On 05/03/10 00:39, Joey Degges wrote:
2010/3/4 Pádraig Brady <p...@draigbrady.com <mailto:p...@draigbrady.com>> Have you considered the seek characteristics of SSDs and how they might affect things (with consideration that mechanical disks will be replaced by SSDs quite quickly). There still would be some benefit splitting per SSD, but it would be worth measuring to see. I will post some results testing with various flash keys but I do not have any proper SSD drives to play with. The extreme case here would be sorting from multiple ramdisks in which case there is likely to be no improvements whatsoever --
Right. In general it's worth posting the results for counter cases like this to help with decisions.
supposing the underlying "do_sort" function can process a single file in parallel. In this worst case it might be useful to expose a "--no-multidisk" flag allowing the user to disable this feature (or a "--multidisk" flag to enable it).

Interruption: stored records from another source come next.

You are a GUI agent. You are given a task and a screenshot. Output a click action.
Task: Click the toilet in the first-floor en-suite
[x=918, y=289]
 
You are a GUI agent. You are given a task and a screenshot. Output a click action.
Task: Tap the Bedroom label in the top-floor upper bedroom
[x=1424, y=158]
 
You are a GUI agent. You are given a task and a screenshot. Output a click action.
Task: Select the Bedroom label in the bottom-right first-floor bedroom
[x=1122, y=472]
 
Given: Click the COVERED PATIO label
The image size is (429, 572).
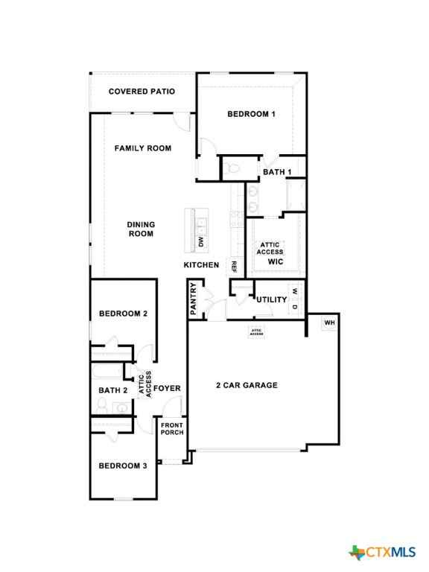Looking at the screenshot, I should click(142, 92).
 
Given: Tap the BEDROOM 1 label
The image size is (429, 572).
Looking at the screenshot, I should click(252, 114).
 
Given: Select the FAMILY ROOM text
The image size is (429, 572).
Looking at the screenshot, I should click(143, 148).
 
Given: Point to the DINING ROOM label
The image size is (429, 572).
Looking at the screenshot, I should click(141, 229).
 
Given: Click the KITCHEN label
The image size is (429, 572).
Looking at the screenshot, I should click(201, 265).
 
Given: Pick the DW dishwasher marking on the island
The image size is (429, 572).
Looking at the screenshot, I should click(200, 241).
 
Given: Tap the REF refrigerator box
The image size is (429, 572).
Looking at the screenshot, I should click(233, 266).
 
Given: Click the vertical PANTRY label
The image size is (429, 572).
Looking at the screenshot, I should click(194, 299).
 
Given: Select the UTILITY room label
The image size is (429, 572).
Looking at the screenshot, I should click(272, 300).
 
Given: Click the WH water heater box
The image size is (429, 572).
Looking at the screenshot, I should click(329, 322).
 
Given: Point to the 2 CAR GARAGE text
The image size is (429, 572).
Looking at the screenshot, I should click(247, 385).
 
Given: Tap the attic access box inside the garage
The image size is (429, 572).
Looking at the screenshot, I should click(256, 332).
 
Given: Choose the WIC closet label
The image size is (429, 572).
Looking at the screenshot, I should click(276, 262).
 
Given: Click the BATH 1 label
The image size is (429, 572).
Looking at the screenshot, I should click(277, 173).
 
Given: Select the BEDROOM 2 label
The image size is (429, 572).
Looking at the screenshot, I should click(123, 314).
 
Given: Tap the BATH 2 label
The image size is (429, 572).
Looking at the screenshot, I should click(113, 390).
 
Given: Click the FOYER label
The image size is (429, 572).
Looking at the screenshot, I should click(167, 389).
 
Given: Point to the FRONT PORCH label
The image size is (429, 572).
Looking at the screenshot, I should click(172, 428).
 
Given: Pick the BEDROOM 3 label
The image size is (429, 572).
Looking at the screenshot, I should click(123, 466).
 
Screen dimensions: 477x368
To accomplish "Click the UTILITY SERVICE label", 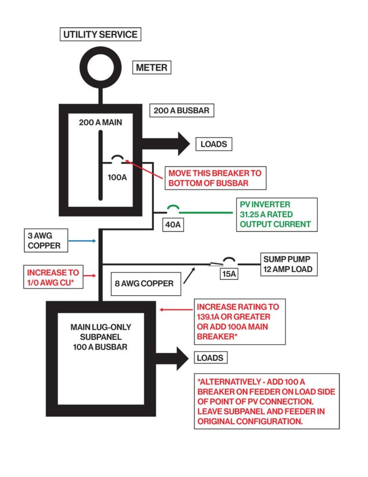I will pyautogui.click(x=101, y=35).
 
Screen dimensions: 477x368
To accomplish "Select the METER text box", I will pyautogui.click(x=151, y=68).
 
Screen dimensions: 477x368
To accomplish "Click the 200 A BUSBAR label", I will pyautogui.click(x=182, y=111).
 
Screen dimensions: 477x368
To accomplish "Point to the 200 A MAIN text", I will pyautogui.click(x=101, y=122).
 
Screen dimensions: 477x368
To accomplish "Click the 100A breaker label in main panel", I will pyautogui.click(x=117, y=178).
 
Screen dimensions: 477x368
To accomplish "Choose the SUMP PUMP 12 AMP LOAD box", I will pyautogui.click(x=288, y=264).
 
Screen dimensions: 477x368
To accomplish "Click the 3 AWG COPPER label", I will pyautogui.click(x=44, y=240).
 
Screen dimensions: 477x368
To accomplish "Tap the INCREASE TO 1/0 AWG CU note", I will pyautogui.click(x=53, y=277).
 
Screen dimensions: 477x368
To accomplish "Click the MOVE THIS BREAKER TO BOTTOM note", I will pyautogui.click(x=215, y=178).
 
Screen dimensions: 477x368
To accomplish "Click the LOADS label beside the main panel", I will pyautogui.click(x=213, y=144).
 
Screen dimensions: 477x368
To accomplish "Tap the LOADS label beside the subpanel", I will pyautogui.click(x=209, y=358).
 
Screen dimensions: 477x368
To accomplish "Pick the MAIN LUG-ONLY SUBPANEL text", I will pyautogui.click(x=101, y=336).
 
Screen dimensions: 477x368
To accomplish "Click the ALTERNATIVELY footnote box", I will pyautogui.click(x=266, y=401).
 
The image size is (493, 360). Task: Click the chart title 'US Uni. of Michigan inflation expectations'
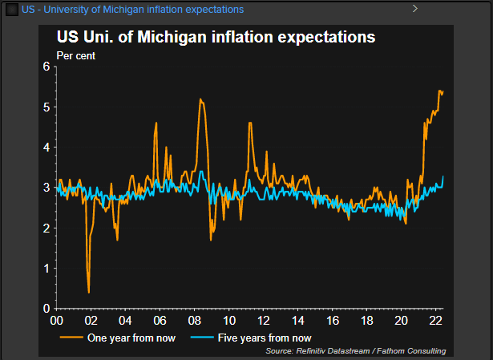(x=215, y=37)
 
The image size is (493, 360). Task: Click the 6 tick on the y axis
(x=46, y=67)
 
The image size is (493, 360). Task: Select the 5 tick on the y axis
(x=46, y=107)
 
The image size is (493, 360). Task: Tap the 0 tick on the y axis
(x=46, y=309)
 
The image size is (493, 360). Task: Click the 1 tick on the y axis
(x=46, y=269)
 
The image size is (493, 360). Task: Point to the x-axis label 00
(x=56, y=320)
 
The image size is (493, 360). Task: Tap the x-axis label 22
(x=437, y=320)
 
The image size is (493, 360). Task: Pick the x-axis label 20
(x=402, y=320)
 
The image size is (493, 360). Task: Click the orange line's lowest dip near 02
(x=88, y=292)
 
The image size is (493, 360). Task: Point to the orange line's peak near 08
(x=200, y=99)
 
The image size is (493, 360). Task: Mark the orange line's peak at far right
(x=439, y=91)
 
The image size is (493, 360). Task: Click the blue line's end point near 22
(x=443, y=177)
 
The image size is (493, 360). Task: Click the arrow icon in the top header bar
(x=415, y=8)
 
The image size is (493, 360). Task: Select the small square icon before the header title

I'm not fond of options for this because if the user needed to make that decision, then they could nearly as easily and more generally do: sort -m <(find /flash/ | xargs -P2 -n1 sort) \ <(find /mech/ | xargs -n1 sort)
+ unsigned long int np2 = num_processors (NPROC_CURRENT) / 2; You probably want NPROC_CURRENT_OVERRIDABLE ? Would we want to use the OpenMP environmental variable to affect the number of pthreads that are used? A more generic PARALLEL variable might be better suited.
That would be a better name but non standard. OMP_NUM_THREADS can be used to config all OpenMP programs, and also the coreutils nproc command honors it. So for consistency at least _OVERRIDABLE might be best. cheers, Pádraig.